Puberty is a weird, liminal space- a time when you are not one thing or the other. And that’s how I feel constantly. When you’re a teenager people treat you either like a kid or like an adult but you’re neither, or both, somehow. And that’s how I feel a lot of the time. Like I’m not a woman, but obviously I’m not like other men either. Often I feel like I inhabit some space in between. I’m not nonbinary, but I definitely understand a feeling in that direction.
Interestingly, “liminal” has always been the word I used to describe this feeling, and it’s also the word that Fox uses to talk about what the Israelites are going through, specifically referencing people undergoing transformation via liminal experience- spiritually and geographically- in order to be changed into something new. He says “The desert is the site of liminality par excellence…” which “leads the wanderer into truer conversation with nature and the divine”. I feel like this is the perfect description to what I have been trying to say for the past few months about my relationship with g-d (divine) , and also my relationship to my body (nature).

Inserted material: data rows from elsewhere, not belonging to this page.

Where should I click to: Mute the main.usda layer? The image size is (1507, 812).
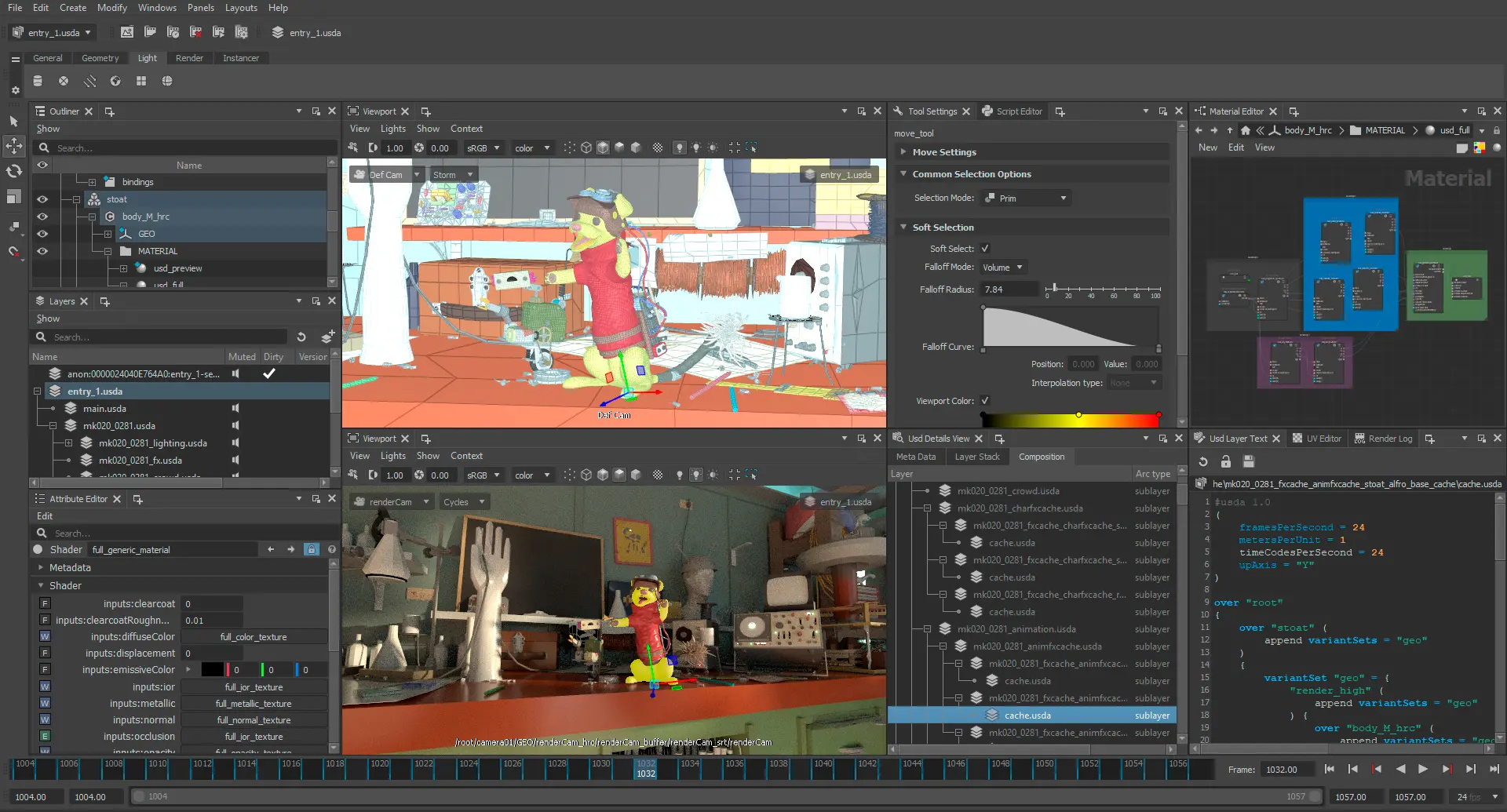click(235, 408)
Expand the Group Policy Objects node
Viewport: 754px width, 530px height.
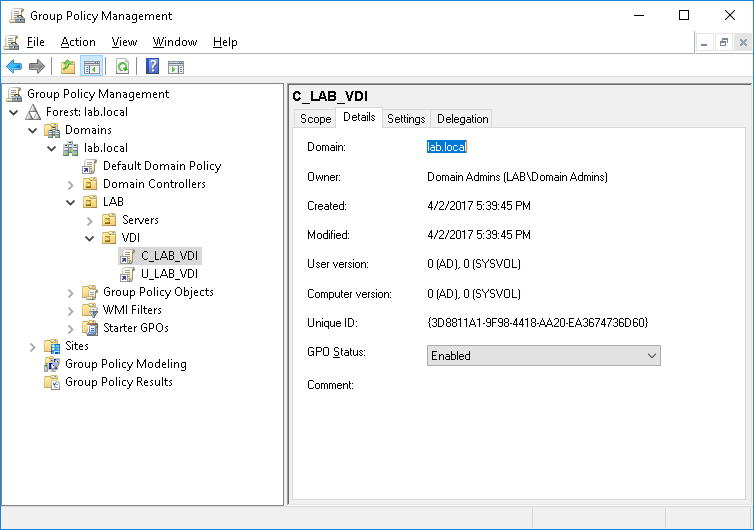point(70,292)
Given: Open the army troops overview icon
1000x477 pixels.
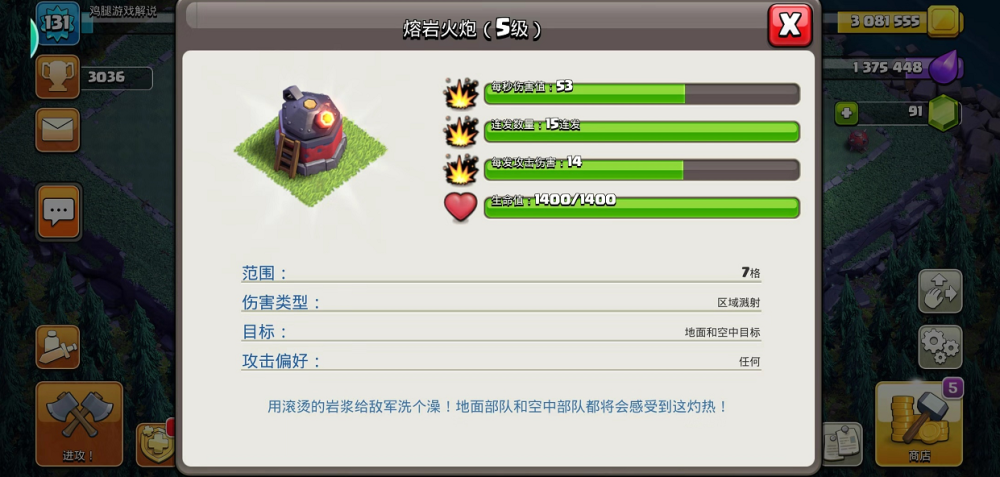Looking at the screenshot, I should (57, 347).
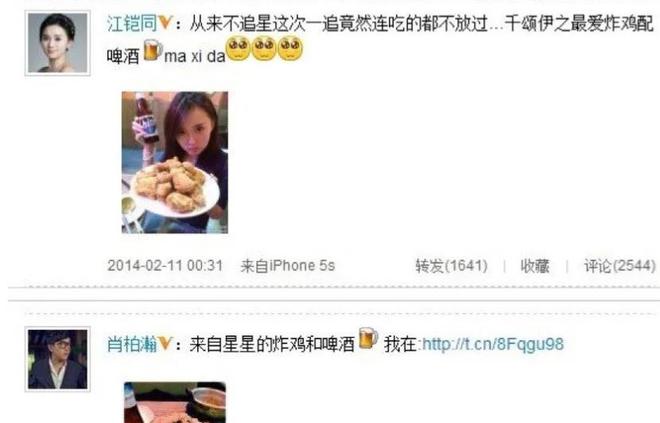This screenshot has width=660, height=423.
Task: Enlarge the fried chicken and beer photo
Action: click(175, 162)
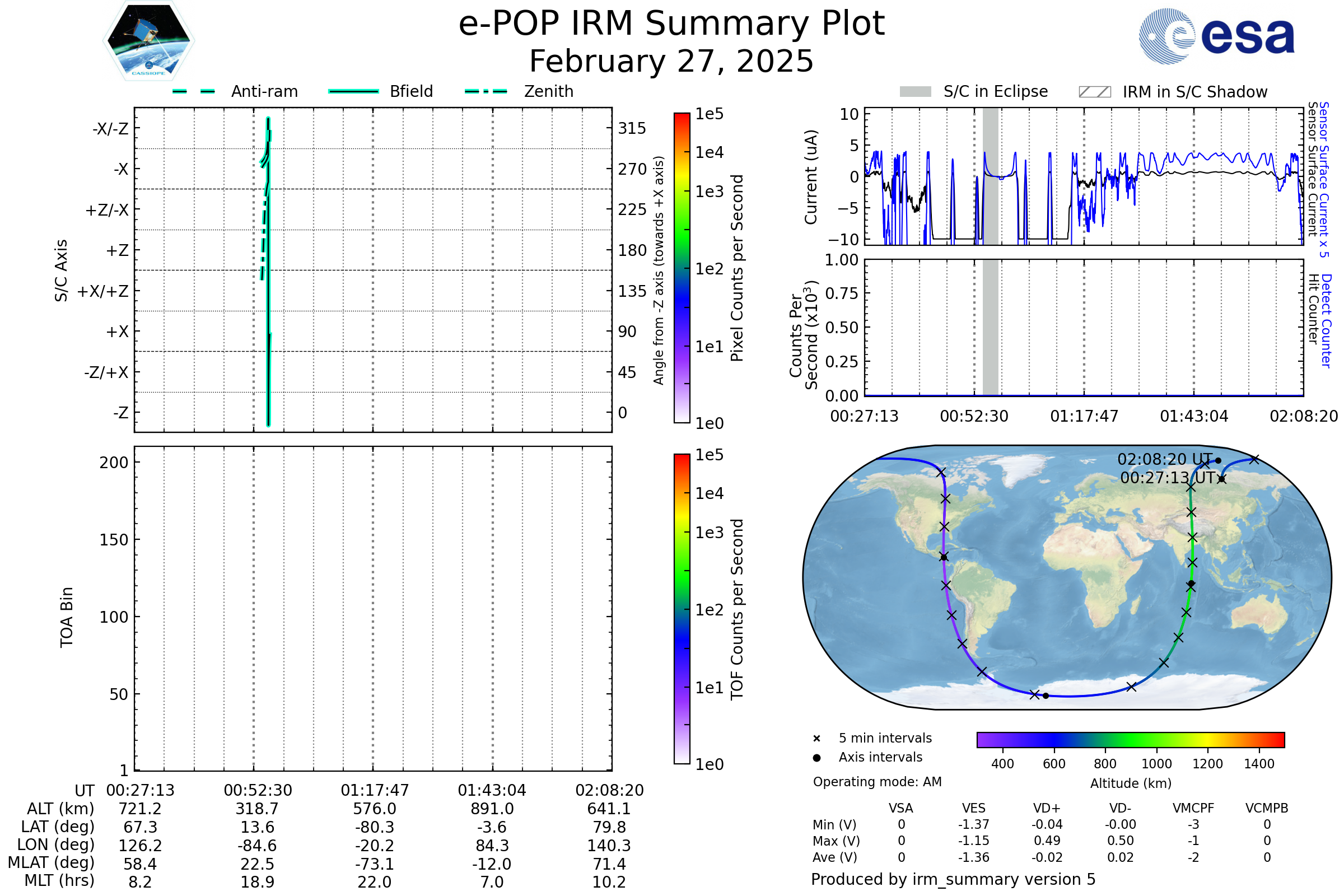Screen dimensions: 1344x896
Task: Click the VMCPF voltage column header
Action: 1193,808
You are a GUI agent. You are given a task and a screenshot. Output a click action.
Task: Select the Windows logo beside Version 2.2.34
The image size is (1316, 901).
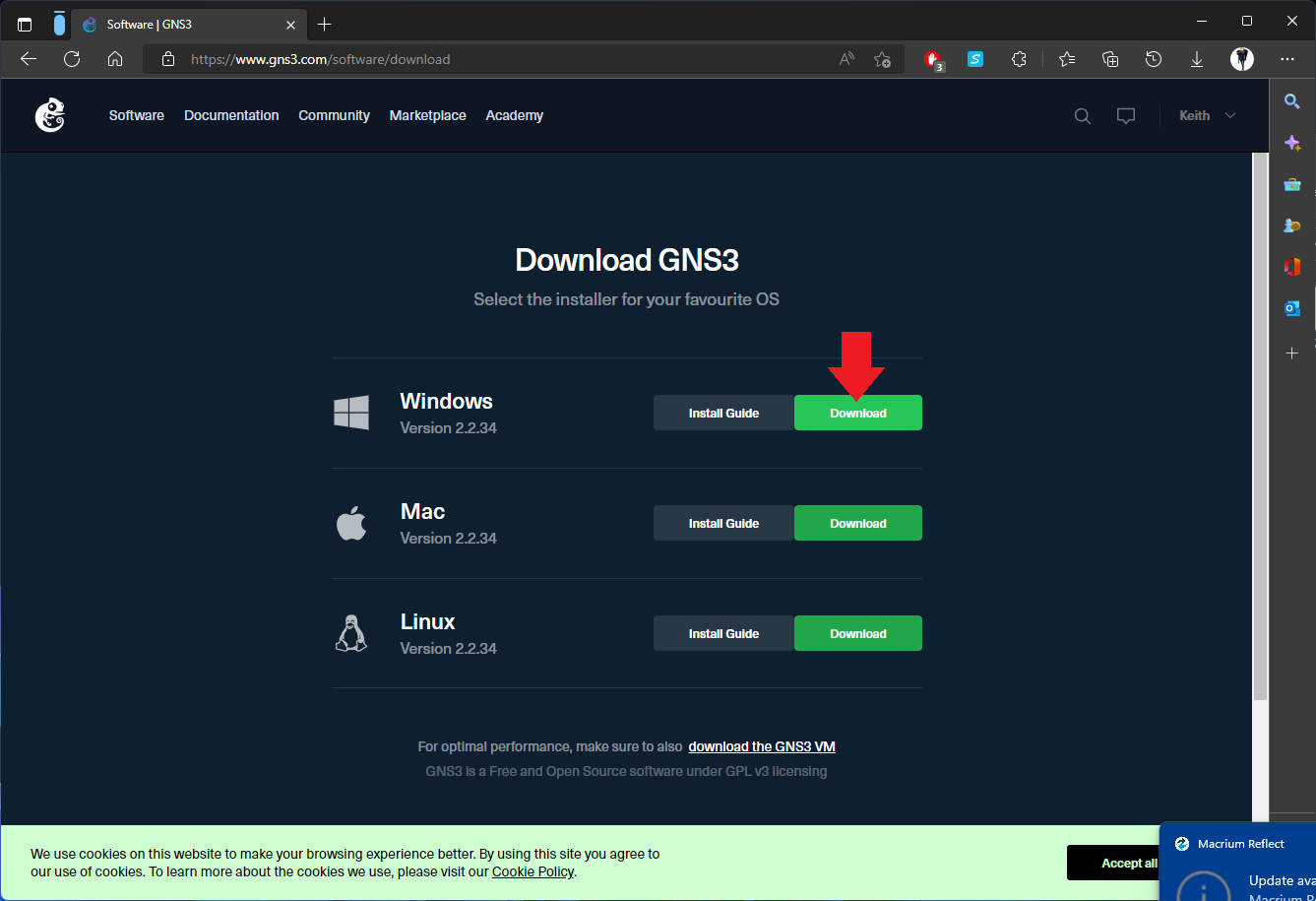pyautogui.click(x=351, y=413)
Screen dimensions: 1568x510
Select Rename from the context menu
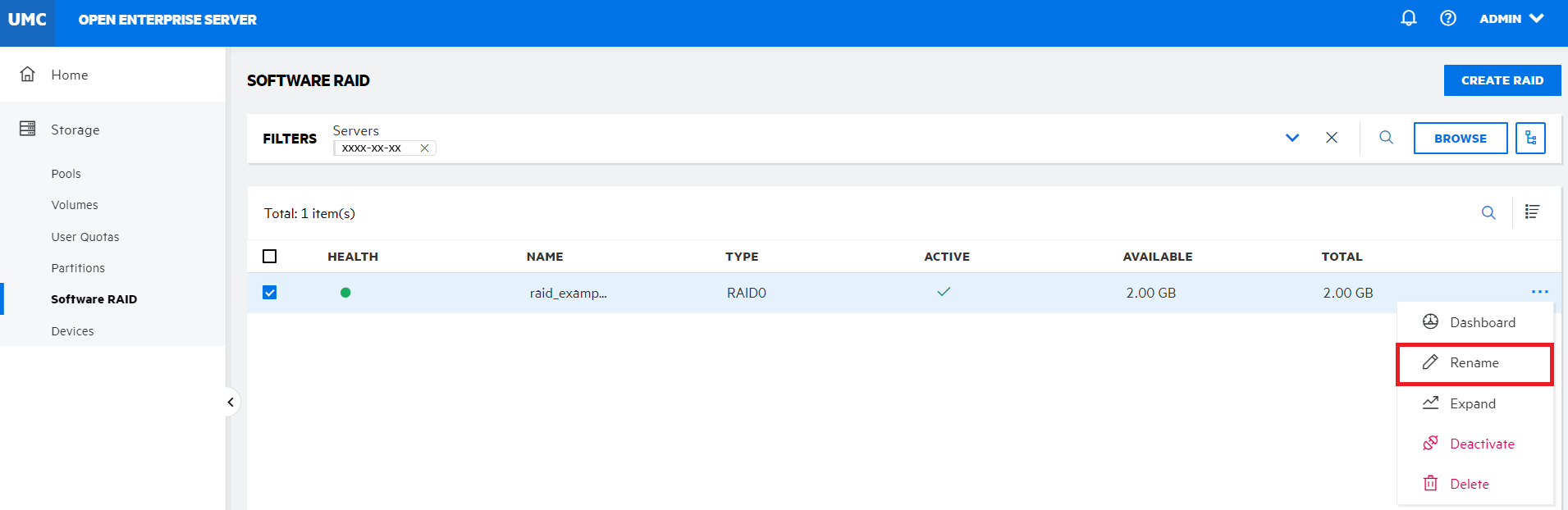tap(1474, 363)
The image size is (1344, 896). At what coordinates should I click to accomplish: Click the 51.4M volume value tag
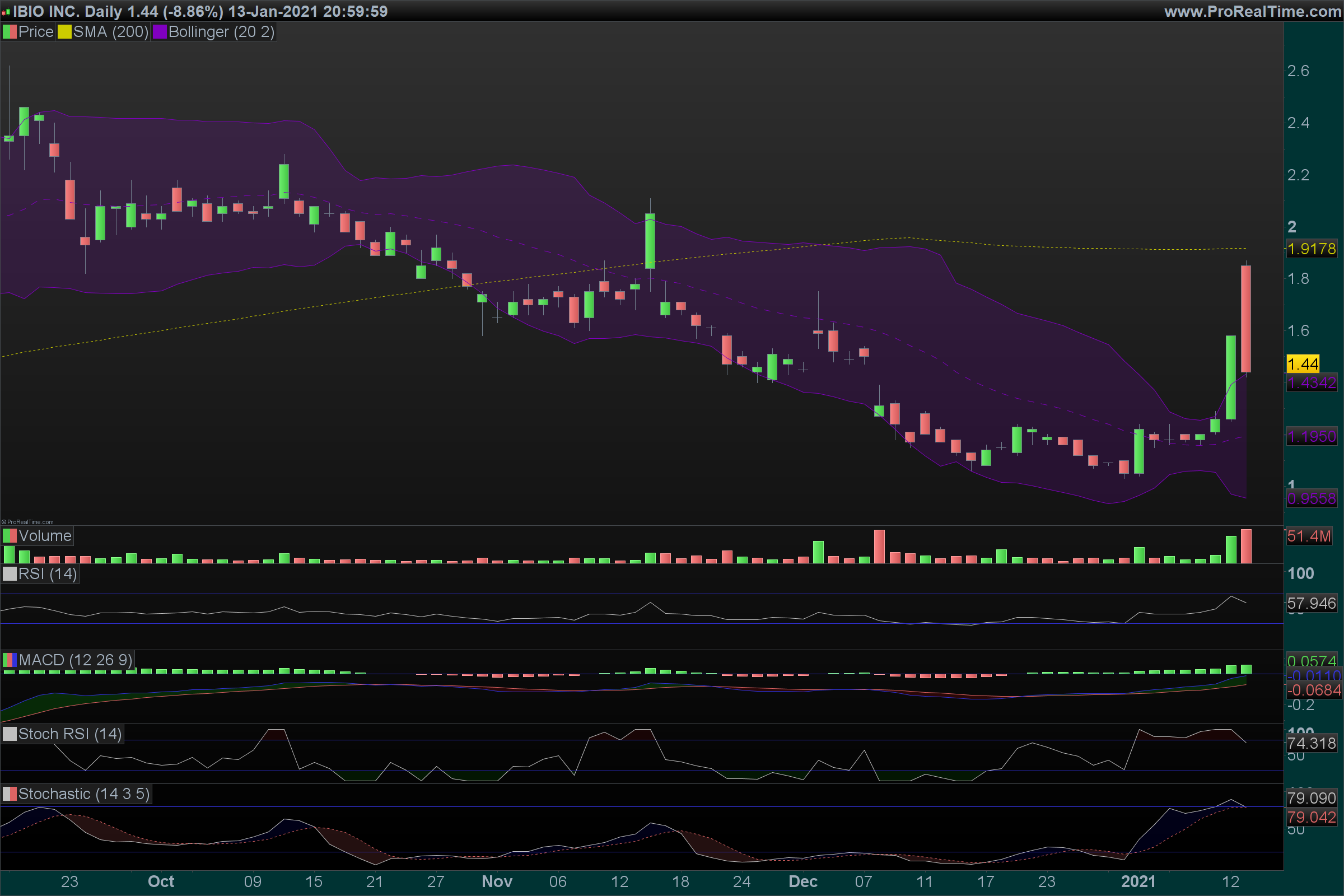[1309, 536]
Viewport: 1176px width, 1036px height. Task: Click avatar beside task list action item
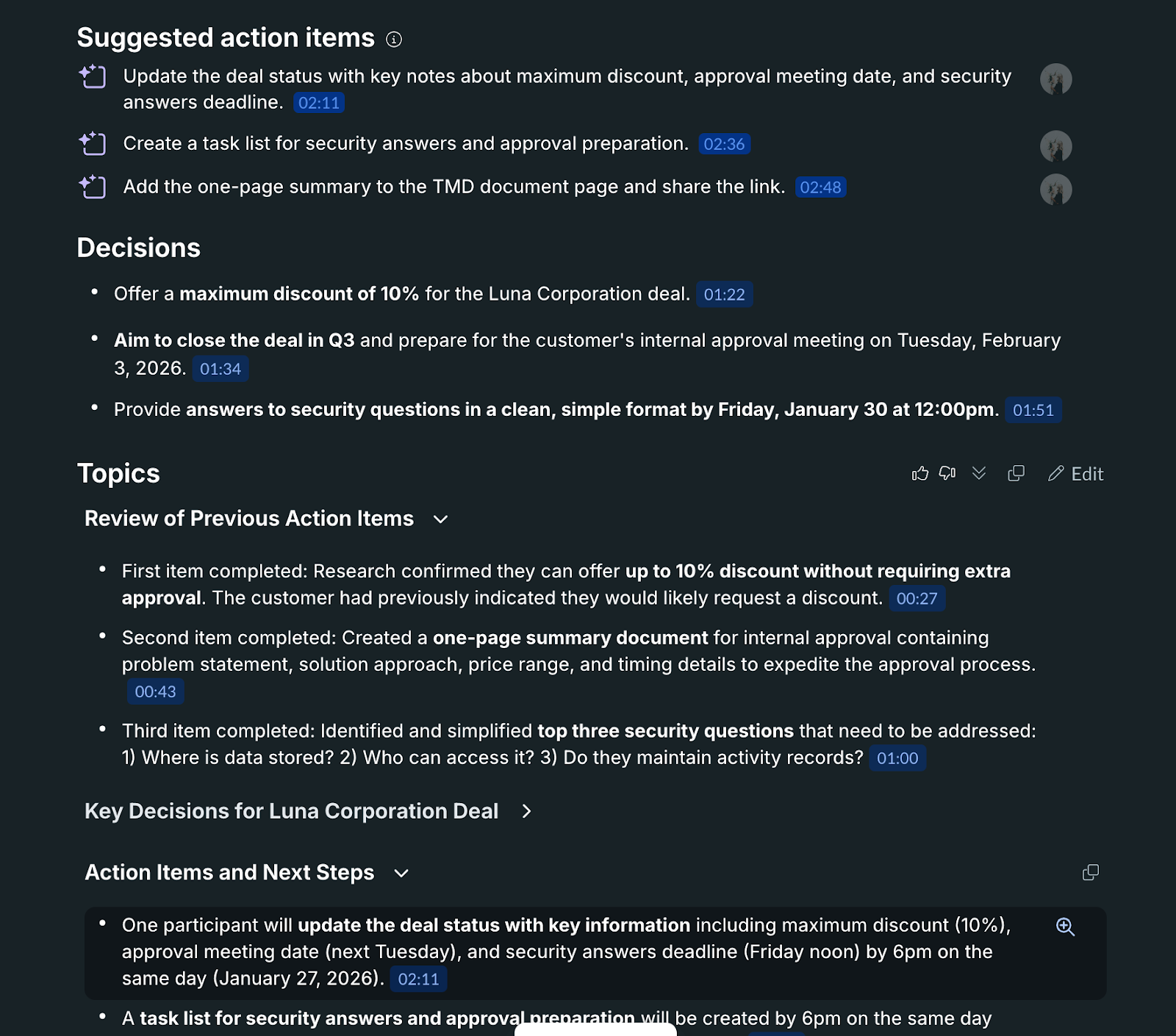[x=1056, y=145]
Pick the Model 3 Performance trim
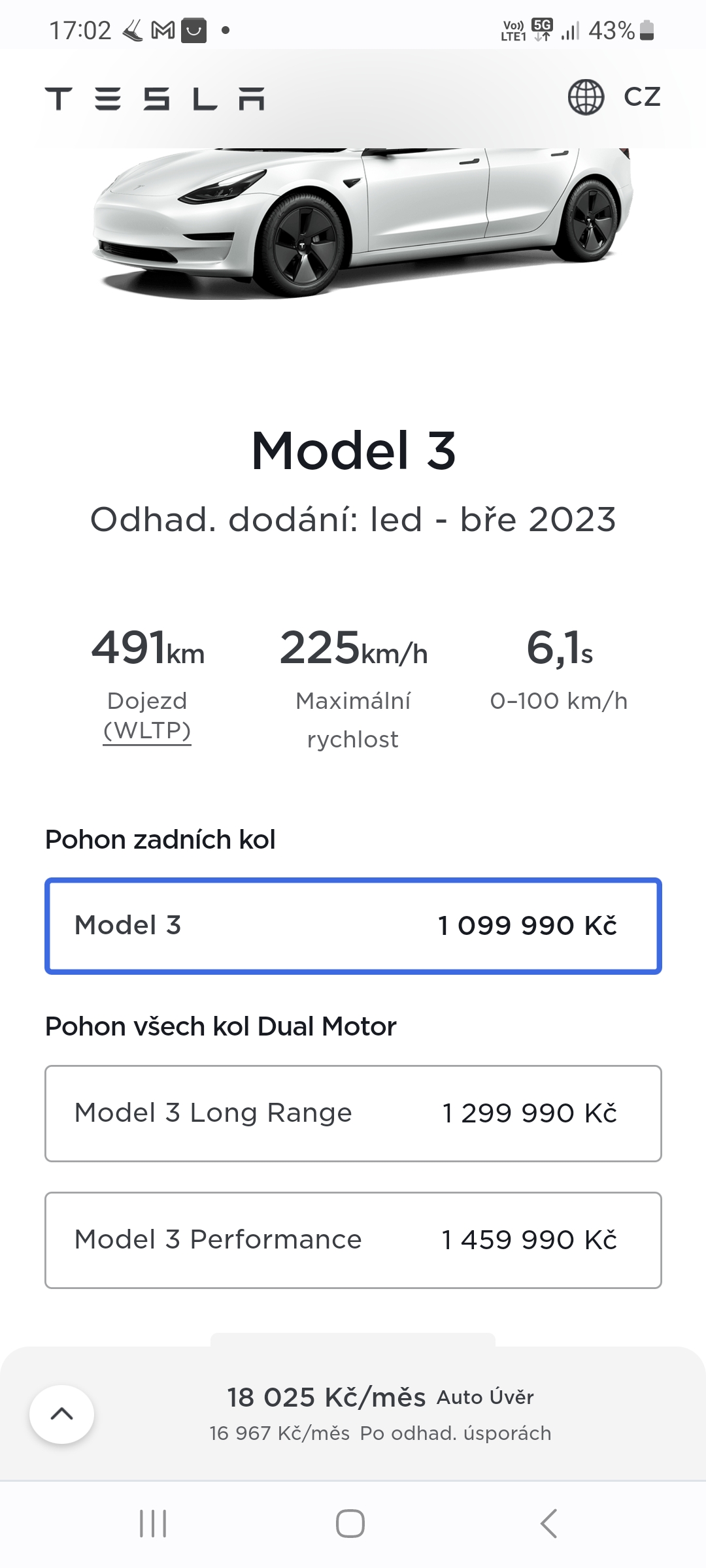706x1568 pixels. coord(353,1240)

When my husband and I had kids, and we started celebrating Passover, we designed our own Haggadahs, because we struggled to find ones that fit us and includes all we wanted to include. They have grown every year as we added things and changed things. One of the things we always remind ourselves every year as we remember the exodus of the Jews is that just because they were made free, doesn’t mean they took that freedom easily. Many of the Jews stayed, that perhaps some of the plagues were also meant to push the Isrealites to leave. For many it may have felt easier to stay in the familiar confines of slavery than to risk the unknowns of freedom. In TQ this week, Michaelson says “As many Jewish scholars have noted, freedom is the beginning of the Israelite quest, not the end of it” (89), and that’s just it. When I came out everyone expected me to feel great- but many of the hard parts were still ahead. The real transition was still ahead. And I think that’s why so many of us wait so long. Because although the coming out part, the freedom part is hard, those 40 years, those adolescent years, are maybe harder.